__EXERCISE DESCRIPTION__
Before you return the entries below, strip out the pictures and keep all else exact.

----------------

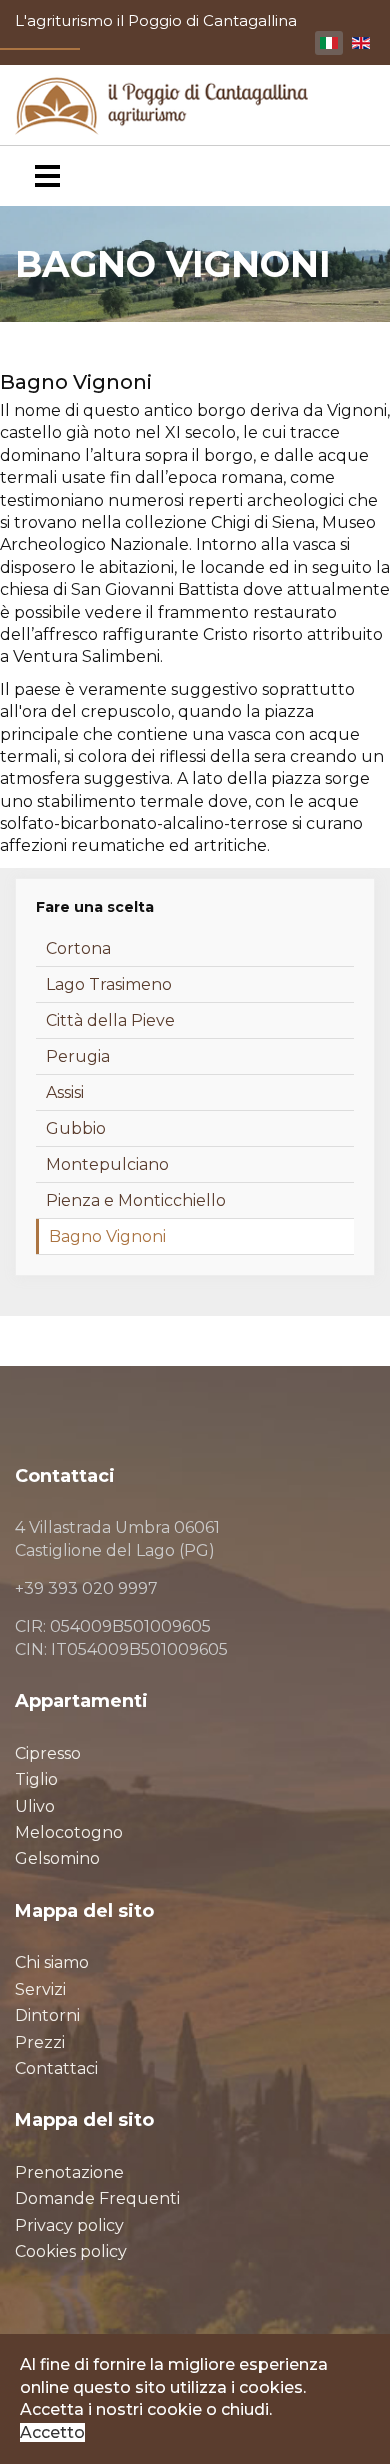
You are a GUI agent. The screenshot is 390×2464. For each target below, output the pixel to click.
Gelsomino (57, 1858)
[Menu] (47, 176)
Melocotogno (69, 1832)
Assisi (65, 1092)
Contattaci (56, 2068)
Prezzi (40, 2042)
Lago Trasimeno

----------------

__TASK OUTPUT__
You are a GUI agent. The screenshot is 390×2464. For each target below, output the pixel to click.
Gelsomino (57, 1858)
[Menu] (47, 176)
Melocotogno (69, 1832)
Assisi (65, 1092)
Contattaci (56, 2068)
Prezzi (40, 2042)
Lago Trasimeno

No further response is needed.